* Stored data
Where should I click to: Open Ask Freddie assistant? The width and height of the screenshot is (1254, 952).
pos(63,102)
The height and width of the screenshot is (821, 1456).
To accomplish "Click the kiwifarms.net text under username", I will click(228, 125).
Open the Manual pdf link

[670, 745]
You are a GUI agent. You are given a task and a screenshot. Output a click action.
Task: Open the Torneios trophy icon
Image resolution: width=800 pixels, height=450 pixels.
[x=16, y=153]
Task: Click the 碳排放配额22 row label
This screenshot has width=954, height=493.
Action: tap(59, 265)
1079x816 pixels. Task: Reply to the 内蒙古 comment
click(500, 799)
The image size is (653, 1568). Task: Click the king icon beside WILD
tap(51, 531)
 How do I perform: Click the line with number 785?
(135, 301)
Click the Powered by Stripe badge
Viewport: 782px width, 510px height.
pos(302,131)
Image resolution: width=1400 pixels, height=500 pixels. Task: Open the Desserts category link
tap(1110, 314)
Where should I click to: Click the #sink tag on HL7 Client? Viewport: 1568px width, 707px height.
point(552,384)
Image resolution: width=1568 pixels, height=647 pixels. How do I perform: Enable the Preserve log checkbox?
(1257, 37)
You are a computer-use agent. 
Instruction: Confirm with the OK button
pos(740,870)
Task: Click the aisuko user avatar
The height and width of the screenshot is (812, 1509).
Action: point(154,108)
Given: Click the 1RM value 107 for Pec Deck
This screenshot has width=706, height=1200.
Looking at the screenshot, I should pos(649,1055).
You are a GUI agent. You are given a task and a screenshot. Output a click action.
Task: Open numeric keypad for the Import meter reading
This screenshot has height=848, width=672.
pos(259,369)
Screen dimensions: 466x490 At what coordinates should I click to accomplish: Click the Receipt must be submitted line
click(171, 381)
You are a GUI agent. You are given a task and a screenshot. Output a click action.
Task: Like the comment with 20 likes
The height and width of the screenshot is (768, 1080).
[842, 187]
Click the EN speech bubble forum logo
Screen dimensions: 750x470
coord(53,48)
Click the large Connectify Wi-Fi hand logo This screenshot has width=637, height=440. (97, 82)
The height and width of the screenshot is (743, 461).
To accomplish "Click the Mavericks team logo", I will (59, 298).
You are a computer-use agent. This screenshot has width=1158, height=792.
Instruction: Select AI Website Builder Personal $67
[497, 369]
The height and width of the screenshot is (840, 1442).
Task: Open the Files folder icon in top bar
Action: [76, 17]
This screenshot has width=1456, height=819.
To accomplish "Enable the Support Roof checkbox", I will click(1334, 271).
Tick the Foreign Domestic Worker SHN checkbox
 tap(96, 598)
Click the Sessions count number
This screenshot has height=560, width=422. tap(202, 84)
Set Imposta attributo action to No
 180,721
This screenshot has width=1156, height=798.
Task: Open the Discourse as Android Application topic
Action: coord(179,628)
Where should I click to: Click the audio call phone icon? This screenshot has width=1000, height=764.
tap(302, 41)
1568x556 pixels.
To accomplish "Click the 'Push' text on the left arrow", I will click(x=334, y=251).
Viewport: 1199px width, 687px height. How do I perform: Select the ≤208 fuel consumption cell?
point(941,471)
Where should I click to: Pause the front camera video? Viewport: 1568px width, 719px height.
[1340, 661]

* Exercise goal
Only those lines of the entries above that run from the line containing "Given: Click the 1RM value 107 for Pec Deck" to the line containing "This screenshot has width=1456, height=819.", both included, should be transcribed exactly.

* Solution to the problem
Given: Click the 1RM value 107 for Pec Deck
This screenshot has width=706, height=1200.
Looking at the screenshot, I should pos(649,1055).
You are a GUI agent. You are given a task and a screenshot. Output a click action.
Task: Open numeric keypad for the Import meter reading
This screenshot has height=848, width=672.
pos(259,369)
Screen dimensions: 466x490 At what coordinates should I click to accomplish: Click the Receipt must be submitted line
click(171, 381)
You are a GUI agent. You are given a task and a screenshot. Output a click action.
Task: Like the comment with 20 likes
The height and width of the screenshot is (768, 1080).
[842, 187]
Click the EN speech bubble forum logo
Screen dimensions: 750x470
coord(53,48)
Click the large Connectify Wi-Fi hand logo This screenshot has width=637, height=440. (97, 82)
The height and width of the screenshot is (743, 461).
To accomplish "Click the Mavericks team logo", I will (59, 298).
You are a computer-use agent. This screenshot has width=1158, height=792.
Instruction: Select AI Website Builder Personal $67
[497, 369]
The height and width of the screenshot is (840, 1442).
Task: Open the Files folder icon in top bar
Action: [76, 17]
This screenshot has width=1456, height=819.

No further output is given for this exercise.